Segment Start: THE RECORDS

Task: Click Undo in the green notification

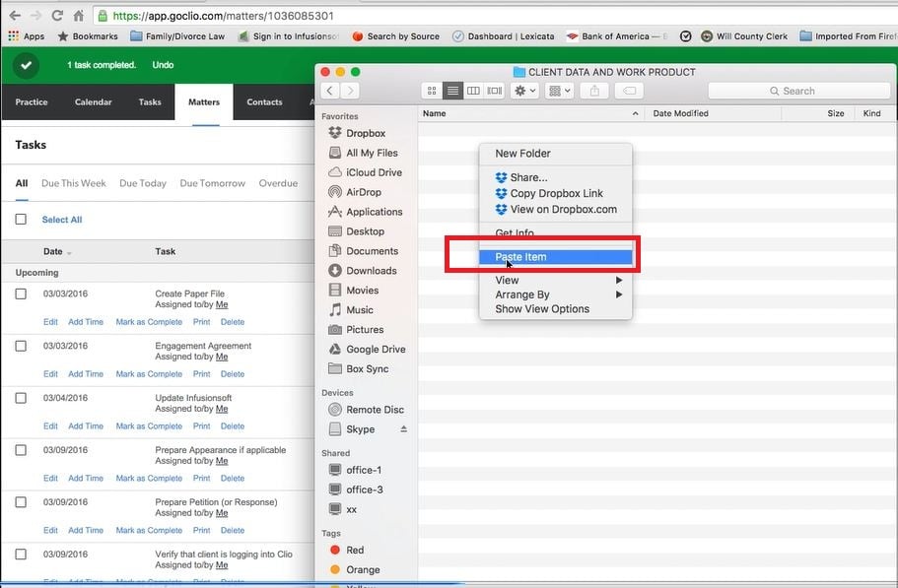Action: pos(163,65)
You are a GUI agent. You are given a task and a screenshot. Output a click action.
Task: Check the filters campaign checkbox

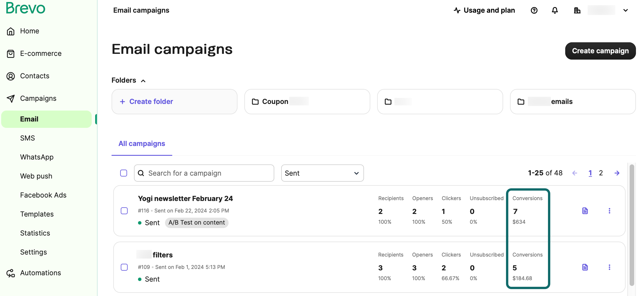pos(124,267)

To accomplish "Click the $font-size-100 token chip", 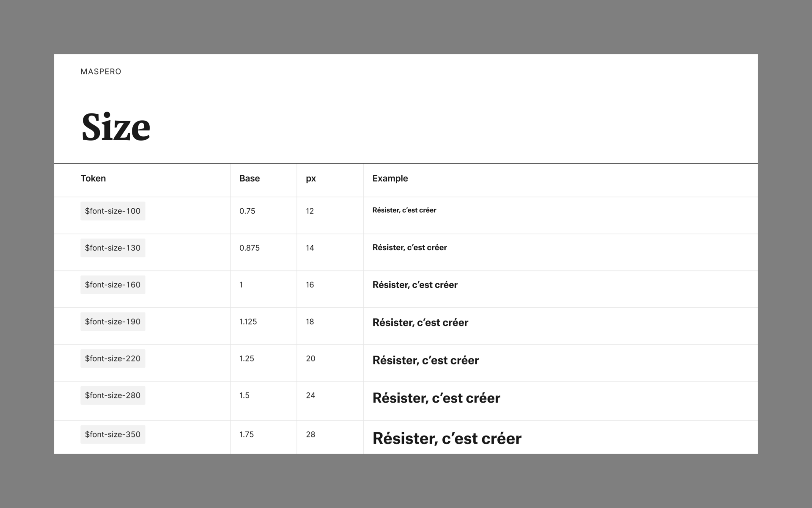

Segment End: THE RECORDS

AIM OF THE EXERCISE
Without the pictures, write out every entry exactly as it appears.

TASK SOLUTION
Task: Click Undo in the green notification

Action: pos(163,65)
You are a GUI agent. You are given a task and a screenshot. Output a click action.
Task: Check the filters campaign checkbox

pos(124,267)

To accomplish "Click the $font-size-100 token chip", 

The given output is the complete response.